▶ _What to work on_
Every line of the data needs to be returned exactly.

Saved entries

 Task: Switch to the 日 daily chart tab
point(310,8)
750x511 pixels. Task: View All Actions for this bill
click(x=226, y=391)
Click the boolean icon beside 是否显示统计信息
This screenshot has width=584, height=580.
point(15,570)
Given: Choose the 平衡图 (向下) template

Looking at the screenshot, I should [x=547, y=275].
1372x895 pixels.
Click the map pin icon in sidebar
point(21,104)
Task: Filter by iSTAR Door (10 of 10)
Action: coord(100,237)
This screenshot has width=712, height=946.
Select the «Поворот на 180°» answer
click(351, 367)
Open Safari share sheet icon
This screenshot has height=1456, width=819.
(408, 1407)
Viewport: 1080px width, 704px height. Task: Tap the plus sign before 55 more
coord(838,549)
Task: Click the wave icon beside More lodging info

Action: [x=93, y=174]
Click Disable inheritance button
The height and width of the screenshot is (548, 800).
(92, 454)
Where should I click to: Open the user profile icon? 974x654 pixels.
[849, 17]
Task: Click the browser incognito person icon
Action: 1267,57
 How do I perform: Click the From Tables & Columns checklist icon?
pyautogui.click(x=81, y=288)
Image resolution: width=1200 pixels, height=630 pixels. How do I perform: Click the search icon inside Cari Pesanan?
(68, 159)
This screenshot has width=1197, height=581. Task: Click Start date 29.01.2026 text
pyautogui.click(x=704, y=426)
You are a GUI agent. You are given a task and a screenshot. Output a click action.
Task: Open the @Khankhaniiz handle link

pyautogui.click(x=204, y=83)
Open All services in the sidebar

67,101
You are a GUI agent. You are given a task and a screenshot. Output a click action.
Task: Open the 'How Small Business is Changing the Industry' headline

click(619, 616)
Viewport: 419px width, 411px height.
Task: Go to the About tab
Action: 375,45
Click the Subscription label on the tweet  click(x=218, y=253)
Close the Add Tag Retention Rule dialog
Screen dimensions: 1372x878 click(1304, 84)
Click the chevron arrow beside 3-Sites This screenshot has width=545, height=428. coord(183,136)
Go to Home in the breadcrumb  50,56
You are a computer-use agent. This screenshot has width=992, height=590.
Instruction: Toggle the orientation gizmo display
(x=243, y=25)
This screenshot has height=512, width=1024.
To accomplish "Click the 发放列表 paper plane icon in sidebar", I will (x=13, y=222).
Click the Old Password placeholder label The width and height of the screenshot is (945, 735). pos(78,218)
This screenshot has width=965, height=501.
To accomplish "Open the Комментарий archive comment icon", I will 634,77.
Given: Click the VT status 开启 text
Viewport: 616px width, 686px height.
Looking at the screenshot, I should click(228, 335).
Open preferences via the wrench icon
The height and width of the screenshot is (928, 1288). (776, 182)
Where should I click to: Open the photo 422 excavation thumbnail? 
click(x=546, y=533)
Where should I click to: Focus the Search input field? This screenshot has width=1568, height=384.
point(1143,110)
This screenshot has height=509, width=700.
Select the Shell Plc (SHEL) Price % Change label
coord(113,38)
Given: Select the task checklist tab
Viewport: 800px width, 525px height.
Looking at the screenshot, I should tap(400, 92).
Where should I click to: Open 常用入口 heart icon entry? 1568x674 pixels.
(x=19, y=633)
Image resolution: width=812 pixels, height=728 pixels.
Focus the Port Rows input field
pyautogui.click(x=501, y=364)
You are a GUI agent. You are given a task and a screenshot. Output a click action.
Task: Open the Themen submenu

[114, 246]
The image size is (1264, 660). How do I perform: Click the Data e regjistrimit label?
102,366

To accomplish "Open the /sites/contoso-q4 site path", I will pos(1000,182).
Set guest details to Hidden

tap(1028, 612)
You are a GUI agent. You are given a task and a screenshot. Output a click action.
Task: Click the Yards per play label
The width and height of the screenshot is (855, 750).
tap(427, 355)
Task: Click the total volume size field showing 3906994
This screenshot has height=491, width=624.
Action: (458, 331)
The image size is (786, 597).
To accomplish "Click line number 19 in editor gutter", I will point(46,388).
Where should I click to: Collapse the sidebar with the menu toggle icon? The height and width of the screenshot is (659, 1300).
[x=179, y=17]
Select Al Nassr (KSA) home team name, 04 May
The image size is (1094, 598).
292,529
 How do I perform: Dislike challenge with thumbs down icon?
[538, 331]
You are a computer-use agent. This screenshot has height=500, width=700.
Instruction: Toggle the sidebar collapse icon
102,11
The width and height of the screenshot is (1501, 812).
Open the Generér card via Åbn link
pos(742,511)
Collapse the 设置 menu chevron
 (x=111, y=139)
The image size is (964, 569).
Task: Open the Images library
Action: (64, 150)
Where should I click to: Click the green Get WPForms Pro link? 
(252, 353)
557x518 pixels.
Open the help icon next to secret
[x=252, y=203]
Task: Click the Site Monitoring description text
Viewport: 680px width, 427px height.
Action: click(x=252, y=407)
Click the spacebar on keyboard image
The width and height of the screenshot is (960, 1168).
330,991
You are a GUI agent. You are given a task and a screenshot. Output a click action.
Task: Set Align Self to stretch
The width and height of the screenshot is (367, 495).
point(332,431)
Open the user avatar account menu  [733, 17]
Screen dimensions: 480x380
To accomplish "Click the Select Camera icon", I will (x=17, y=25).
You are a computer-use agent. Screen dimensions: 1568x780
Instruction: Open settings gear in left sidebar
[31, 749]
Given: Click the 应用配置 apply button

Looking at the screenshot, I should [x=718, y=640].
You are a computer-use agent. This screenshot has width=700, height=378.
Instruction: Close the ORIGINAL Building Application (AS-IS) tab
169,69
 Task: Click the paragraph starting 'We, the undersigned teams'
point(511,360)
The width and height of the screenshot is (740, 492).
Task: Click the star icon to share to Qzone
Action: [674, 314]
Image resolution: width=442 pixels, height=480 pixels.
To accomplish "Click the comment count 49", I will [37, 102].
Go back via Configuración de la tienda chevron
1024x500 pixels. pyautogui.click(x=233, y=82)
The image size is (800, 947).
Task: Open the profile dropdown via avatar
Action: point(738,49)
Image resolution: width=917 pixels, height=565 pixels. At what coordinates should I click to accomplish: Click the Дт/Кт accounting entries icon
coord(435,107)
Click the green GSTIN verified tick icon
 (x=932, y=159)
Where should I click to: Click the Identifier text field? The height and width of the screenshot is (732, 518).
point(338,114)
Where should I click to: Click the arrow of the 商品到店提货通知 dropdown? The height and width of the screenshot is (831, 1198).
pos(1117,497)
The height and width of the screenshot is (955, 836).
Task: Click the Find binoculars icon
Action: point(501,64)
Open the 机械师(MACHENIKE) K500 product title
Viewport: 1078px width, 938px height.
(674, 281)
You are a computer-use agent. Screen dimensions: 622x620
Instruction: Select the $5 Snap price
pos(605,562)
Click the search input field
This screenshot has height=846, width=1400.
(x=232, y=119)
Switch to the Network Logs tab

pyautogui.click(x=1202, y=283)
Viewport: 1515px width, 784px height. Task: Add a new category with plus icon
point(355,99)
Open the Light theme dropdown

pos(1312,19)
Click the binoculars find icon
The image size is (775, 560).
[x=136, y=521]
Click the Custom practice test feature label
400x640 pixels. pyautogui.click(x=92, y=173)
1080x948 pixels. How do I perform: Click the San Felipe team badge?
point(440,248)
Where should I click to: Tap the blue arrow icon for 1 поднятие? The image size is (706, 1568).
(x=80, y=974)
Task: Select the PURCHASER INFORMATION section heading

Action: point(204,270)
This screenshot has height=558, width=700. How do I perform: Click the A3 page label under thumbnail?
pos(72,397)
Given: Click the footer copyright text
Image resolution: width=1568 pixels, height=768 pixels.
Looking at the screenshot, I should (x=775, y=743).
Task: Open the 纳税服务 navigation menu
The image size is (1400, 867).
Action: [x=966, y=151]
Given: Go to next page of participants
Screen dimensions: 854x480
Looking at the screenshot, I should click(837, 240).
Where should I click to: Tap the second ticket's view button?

▶ _Answer below_
 Task: Switch to the 日 daily chart tab
point(310,8)
750x511 pixels. Task: View All Actions for this bill
click(x=226, y=391)
Click the boolean icon beside 是否显示统计信息
This screenshot has width=584, height=580.
point(15,570)
Given: Choose the 平衡图 (向下) template

Looking at the screenshot, I should [x=547, y=275].
1372x895 pixels.
Click the map pin icon in sidebar
point(21,104)
Task: Filter by iSTAR Door (10 of 10)
Action: coord(100,237)
This screenshot has width=712, height=946.
Select the «Поворот на 180°» answer
click(351, 367)
Open Safari share sheet icon
This screenshot has height=1456, width=819.
(408, 1407)
Viewport: 1080px width, 704px height. Task: Tap the plus sign before 55 more
coord(838,549)
Task: Click the wave icon beside More lodging info

Action: [x=93, y=174]
Click Disable inheritance button
The height and width of the screenshot is (548, 800).
(92, 454)
Where should I click to: Open the user profile icon? 974x654 pixels.
[849, 17]
Task: Click the browser incognito person icon
Action: 1267,57
 How do I perform: Click the From Tables & Columns checklist icon?
pyautogui.click(x=81, y=288)
Image resolution: width=1200 pixels, height=630 pixels. How do I perform: Click the search icon inside Cari Pesanan?
(68, 159)
This screenshot has width=1197, height=581. Task: Click Start date 29.01.2026 text
pyautogui.click(x=704, y=426)
You are a GUI agent. You are given a task and a screenshot. Output a click action.
Task: Open the @Khankhaniiz handle link

pyautogui.click(x=204, y=83)
Open All services in the sidebar

67,101
You are a GUI agent. You are given a task and a screenshot. Output a click action.
Task: Open the 'How Small Business is Changing the Industry' headline

click(619, 616)
Viewport: 419px width, 411px height.
Task: Go to the About tab
Action: 375,45
Click the Subscription label on the tweet  click(x=218, y=253)
Close the Add Tag Retention Rule dialog
Screen dimensions: 1372x878 click(1304, 84)
Click the chevron arrow beside 3-Sites This screenshot has width=545, height=428. coord(183,136)
Go to Home in the breadcrumb  50,56
You are a computer-use agent. This screenshot has width=992, height=590.
Instruction: Toggle the orientation gizmo display
(x=243, y=25)
This screenshot has height=512, width=1024.
To accomplish "Click the 发放列表 paper plane icon in sidebar", I will (x=13, y=222).
Click the Old Password placeholder label The width and height of the screenshot is (945, 735). pos(78,218)
This screenshot has width=965, height=501.
To accomplish "Open the Комментарий archive comment icon", I will 634,77.
Given: Click the VT status 开启 text
Viewport: 616px width, 686px height.
Looking at the screenshot, I should click(228, 335).
Open preferences via the wrench icon
The height and width of the screenshot is (928, 1288). (776, 182)
Where should I click to: Open the photo 422 excavation thumbnail? 
click(x=546, y=533)
Where should I click to: Focus the Search input field? This screenshot has width=1568, height=384.
point(1143,110)
This screenshot has height=509, width=700.
Select the Shell Plc (SHEL) Price % Change label
coord(113,38)
Given: Select the task checklist tab
Viewport: 800px width, 525px height.
Looking at the screenshot, I should tap(400, 92).
Where should I click to: Open 常用入口 heart icon entry? 1568x674 pixels.
(x=19, y=633)
Image resolution: width=812 pixels, height=728 pixels.
Focus the Port Rows input field
pyautogui.click(x=501, y=364)
You are a GUI agent. You are given a task and a screenshot. Output a click action.
Task: Open the Themen submenu

[114, 246]
The image size is (1264, 660). How do I perform: Click the Data e regjistrimit label?
102,366

To accomplish "Open the /sites/contoso-q4 site path", I will pos(1000,182).
Set guest details to Hidden

tap(1028, 612)
You are a GUI agent. You are given a task and a screenshot. Output a click action.
Task: Click the Yards per play label
The width and height of the screenshot is (855, 750).
tap(427, 355)
Task: Click the total volume size field showing 3906994
This screenshot has height=491, width=624.
Action: (458, 331)
The image size is (786, 597).
To accomplish "Click line number 19 in editor gutter", I will point(46,388).
Where should I click to: Collapse the sidebar with the menu toggle icon? The height and width of the screenshot is (659, 1300).
[x=179, y=17]
Select Al Nassr (KSA) home team name, 04 May
The image size is (1094, 598).
292,529
 How do I perform: Dislike challenge with thumbs down icon?
[538, 331]
You are a computer-use agent. This screenshot has height=500, width=700.
Instruction: Toggle the sidebar collapse icon
102,11
The width and height of the screenshot is (1501, 812).
Open the Generér card via Åbn link
pos(742,511)
Collapse the 设置 menu chevron
 (x=111, y=139)
The image size is (964, 569).
Task: Open the Images library
Action: (64, 150)
Where should I click to: Click the green Get WPForms Pro link? 
(252, 353)
557x518 pixels.
Open the help icon next to secret
[x=252, y=203]
Task: Click the Site Monitoring description text
Viewport: 680px width, 427px height.
Action: click(x=252, y=407)
Click the spacebar on keyboard image
The width and height of the screenshot is (960, 1168).
330,991
You are a GUI agent. You are given a task and a screenshot. Output a click action.
Task: Set Align Self to stretch
The width and height of the screenshot is (367, 495).
point(332,431)
Open the user avatar account menu  [733, 17]
Screen dimensions: 480x380
To accomplish "Click the Select Camera icon", I will (x=17, y=25).
You are a computer-use agent. Screen dimensions: 1568x780
Instruction: Open settings gear in left sidebar
[31, 749]
Given: Click the 应用配置 apply button

Looking at the screenshot, I should [x=718, y=640].
You are a computer-use agent. This screenshot has width=700, height=378.
Instruction: Close the ORIGINAL Building Application (AS-IS) tab
169,69
 Task: Click the paragraph starting 'We, the undersigned teams'
point(511,360)
The width and height of the screenshot is (740, 492).
Task: Click the star icon to share to Qzone
Action: [674, 314]
Image resolution: width=442 pixels, height=480 pixels.
To accomplish "Click the comment count 49", I will [37, 102].
Go back via Configuración de la tienda chevron
1024x500 pixels. pyautogui.click(x=233, y=82)
The image size is (800, 947).
Task: Open the profile dropdown via avatar
Action: point(738,49)
Image resolution: width=917 pixels, height=565 pixels. At what coordinates should I click to accomplish: Click the Дт/Кт accounting entries icon
coord(435,107)
Click the green GSTIN verified tick icon
 (x=932, y=159)
Where should I click to: Click the Identifier text field? The height and width of the screenshot is (732, 518).
point(338,114)
Where should I click to: Click the arrow of the 商品到店提货通知 dropdown? The height and width of the screenshot is (831, 1198).
pos(1117,497)
The height and width of the screenshot is (955, 836).
Task: Click the Find binoculars icon
Action: point(501,64)
Open the 机械师(MACHENIKE) K500 product title
Viewport: 1078px width, 938px height.
(674, 281)
You are a computer-use agent. Screen dimensions: 622x620
Instruction: Select the $5 Snap price
pos(605,562)
Click the search input field
This screenshot has height=846, width=1400.
(x=232, y=119)
Switch to the Network Logs tab

pyautogui.click(x=1202, y=283)
Viewport: 1515px width, 784px height. Task: Add a new category with plus icon
point(355,99)
Open the Light theme dropdown

pos(1312,19)
Click the binoculars find icon
The image size is (775, 560).
[x=136, y=521]
Click the Custom practice test feature label
400x640 pixels. pyautogui.click(x=92, y=173)
1080x948 pixels. How do I perform: Click the San Felipe team badge?
point(440,248)
Where should I click to: Tap the blue arrow icon for 1 поднятие? The image size is (706, 1568).
(x=80, y=974)
Task: Select the PURCHASER INFORMATION section heading

Action: point(204,270)
This screenshot has height=558, width=700. How do I perform: Click the A3 page label under thumbnail?
pos(72,397)
Given: Click the footer copyright text
Image resolution: width=1568 pixels, height=768 pixels.
Looking at the screenshot, I should (x=775, y=743).
Task: Open the 纳税服务 navigation menu
The image size is (1400, 867).
Action: [x=966, y=151]
Given: Go to next page of participants
Screen dimensions: 854x480
Looking at the screenshot, I should click(837, 240).
Where should I click to: Tap the second ticket's view button?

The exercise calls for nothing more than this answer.